The amendment would effectively repeal the disastrous Supreme Court ruling in Wickard v. Filburn, 317 U.S. 111 (1942) as that case applies to intrastate food production and distribution. In Wickard, the Supreme Court effectively held that feeding your own farm animals with wheat you had grown was subject to marketing quotas Congress had set under the 1938 Agricultural Adjustment Act, setting a precedent that has helped give the federal government extensive jurisdiction over intrastate commerce. 

Passage of Massie’s proposed amendment could lead to significant decentralization of food production and distribution as well as deregulation of intrastate food commerce.  

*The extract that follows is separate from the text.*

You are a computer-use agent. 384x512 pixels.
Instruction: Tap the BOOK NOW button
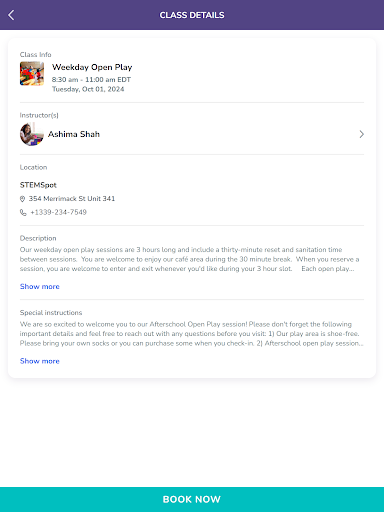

While the amendment is a long shot to pass, it could have the effect of galvanizing efforts to pass similar constitutional amendments at the state level. Tennessee had a right to food amendment, similar to the one Maine voters passed in 2021, that was one vote shy passing out of committee in 2024. In other states looking to pass right to food amendments; the Massie amendment could give them a boost. Passage of the amendment would mean the repeal of the 1967 Wholesome Meat Act (WMA) as it applies to intrastate commerce; this act has been largely responsible for the transformation of the meat industry into an oligopoly where four firms control 80-85% of the market. Passage would lead to the Poultry Products Inspection Act no longer applying to intrastate commerce; four firms control around 60% of the market in that industry. Likewise, the Egg Products Inspection Act would no longer apply to intrastate commerce.  The FDA Food Safety Modernization Act (FSMA) would no longer apply to those producing and selling within a state, meaning those producers would no longer be subject to the onerous FSMA regulations, such as the “Preventative Controls”, “Produce Safety”, and “Additional Traceability” rules.